The Potential of Public Banking to Support Economic Equity
The American banking system is broken, and the evidence is unmistakable. From the recent failure of one of the largest banks in the U.S. to ongoing predatory products blanketing lower-income communities, it is clear that we are at an inflection point. Bank regulators currently fall into the familiar trap of trying to fix the symptoms such as banning certain products, minor regulatory modifications without fixing the root causes of structural inequities. This results in repeated crises usually requiring taxpayer-funded bailouts but no meaningful change of the system. We must find better opportunities to address staggering losses of wealth through failures in the banking system while also building new structures that support economic equity and help build and preserve more local community wealth.
The readiness of the federal government to take on the financial costs of bank failures is a signal that the banking system is already a public trust. Nonetheless it is designed to benefit the wealthy. The time for accountable, transparent public banking at the city, region and state level is now. Public banks are capitalized by local funds and can operate at reasonable profit margins with profits earned recycled back into the local government, helping to support social services and economic development activities such as affordable housing and small business loan equity.

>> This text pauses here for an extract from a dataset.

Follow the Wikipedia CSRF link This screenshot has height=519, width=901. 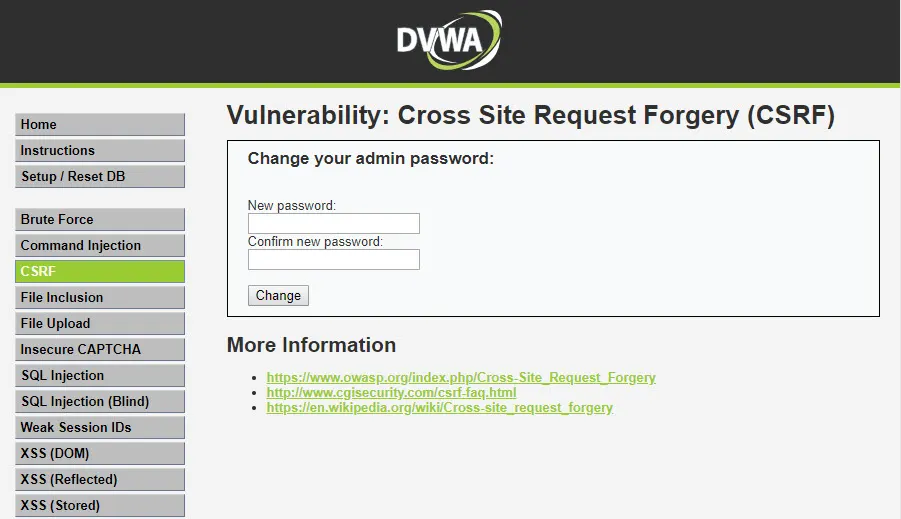pos(439,408)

They are accountable not only to the regulators, but also to the communities they serve.
On May 24th, Bay Area AFN held an in-person convening at the California Endowment in Oakland. Our conversation focused on:
- Better understanding the benefits and impact of public banking on communities;
- Learning about the roadmap to establishing a public bank in the East Bay;
- Elevating the role multiple sectors can play in advancing public banking; and
- Understanding opportunities for philanthropic investment to make public banking a reality in California.
Debbie Notkin, Public Bank East Bay (moderator)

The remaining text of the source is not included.